YOUR ASSIGNMENT => Rewrite the records, from their start through the line containing "center [173, 293].", as a JSON list of strings, one string per line, skipping blank lines. Leave the pictures out.

(INPUT DATA)

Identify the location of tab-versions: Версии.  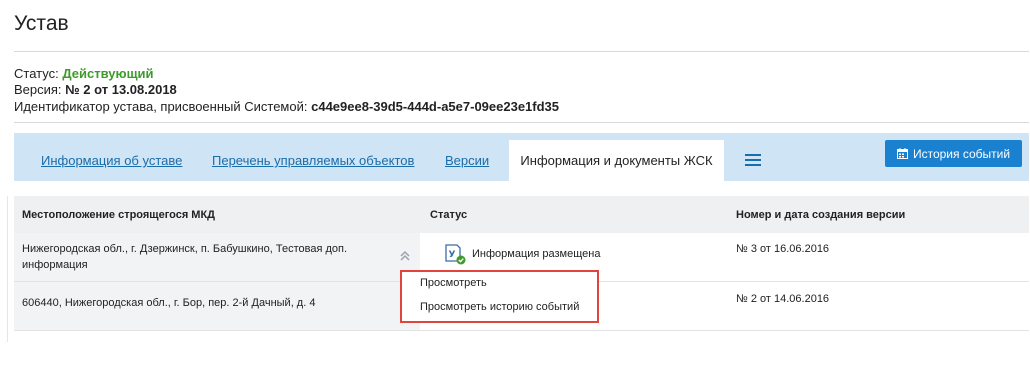
(467, 160).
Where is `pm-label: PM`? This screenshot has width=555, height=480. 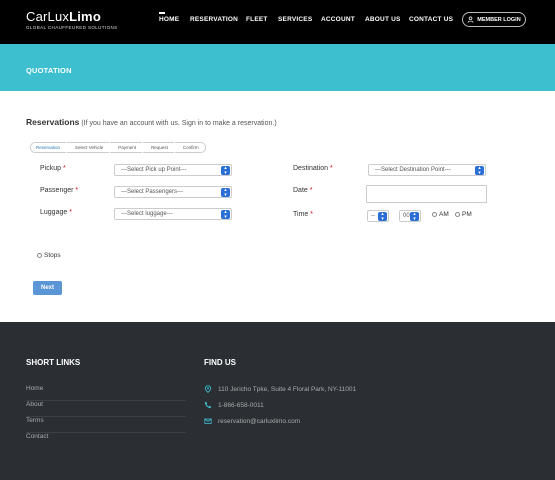
pm-label: PM is located at coordinates (467, 214).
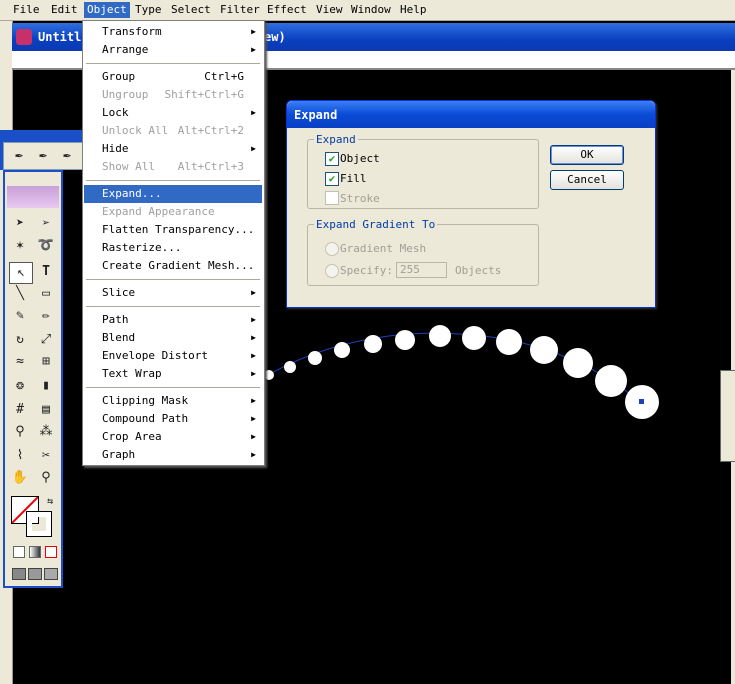  What do you see at coordinates (173, 293) in the screenshot?
I see `menu-item-slice: Slice ▶` at bounding box center [173, 293].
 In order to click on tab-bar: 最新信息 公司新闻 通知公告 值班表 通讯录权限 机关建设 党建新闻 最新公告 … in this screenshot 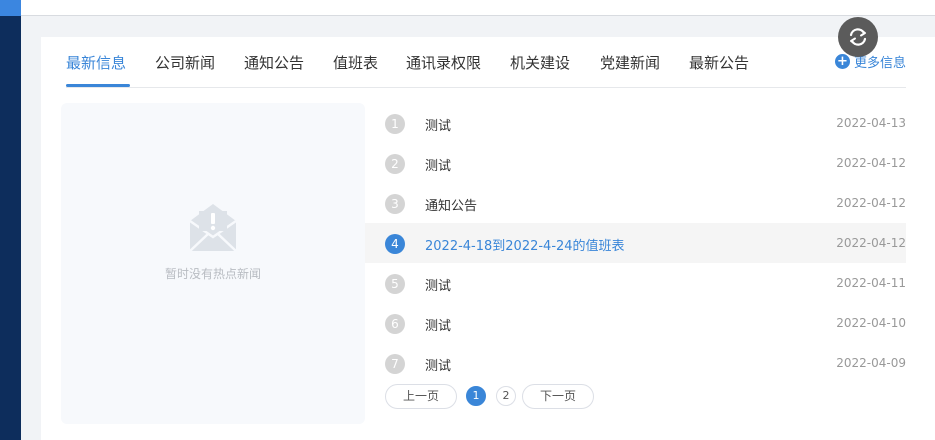, I will do `click(486, 62)`.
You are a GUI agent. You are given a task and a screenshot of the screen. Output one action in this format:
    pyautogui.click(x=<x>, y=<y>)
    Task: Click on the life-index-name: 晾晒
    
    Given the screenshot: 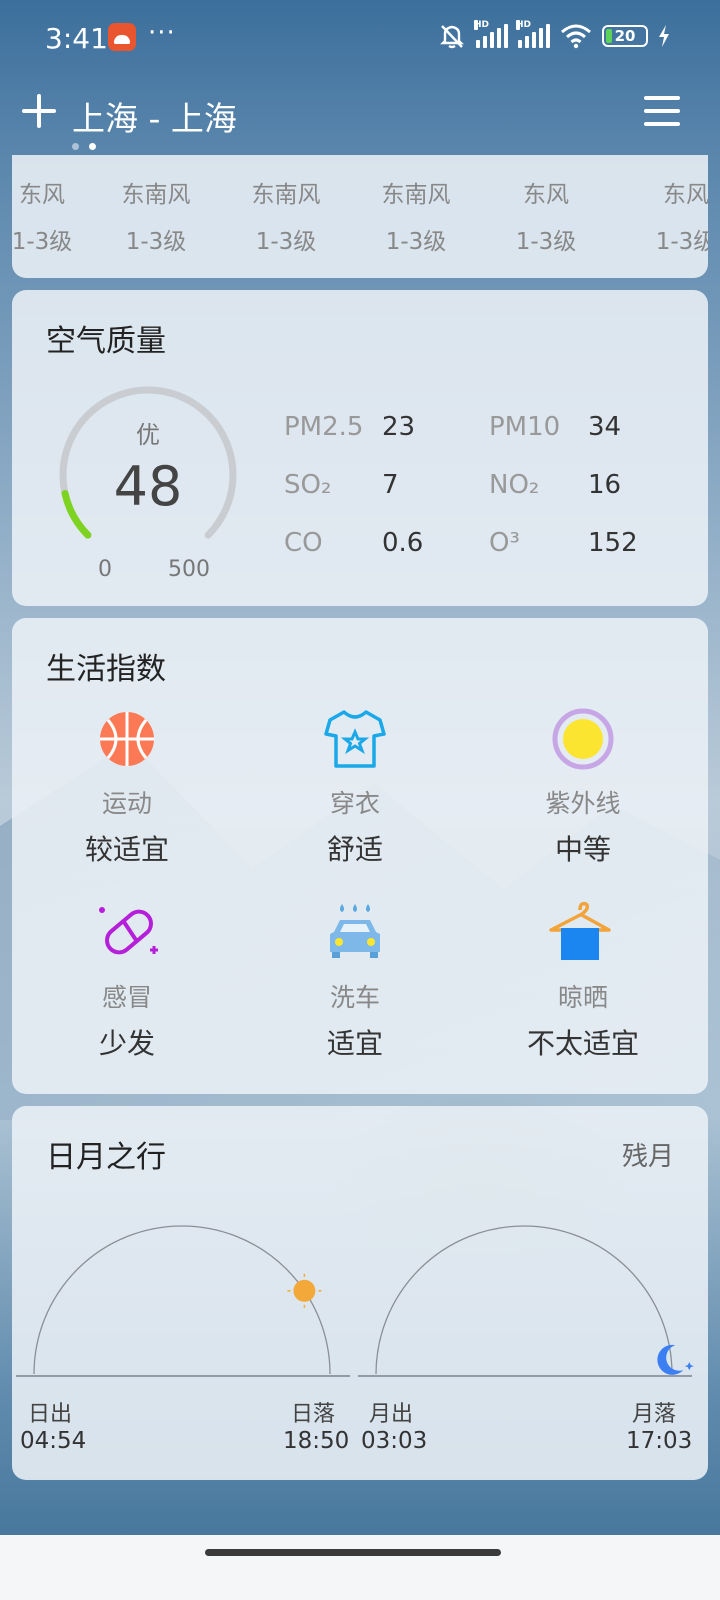 What is the action you would take?
    pyautogui.click(x=582, y=998)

(End INPUT DATA)

ANSWER SECTION =>
[
  "Identify the location of tab-versions: Версии.  ",
  "(467, 160).",
  "Where is `pm-label: PM`? This screenshot has width=555, height=480. ",
  "pm-label: PM is located at coordinates (467, 214).",
  "  What do you see at coordinates (173, 293) in the screenshot?",
  "I see `menu-item-slice: Slice ▶` at bounding box center [173, 293]."
]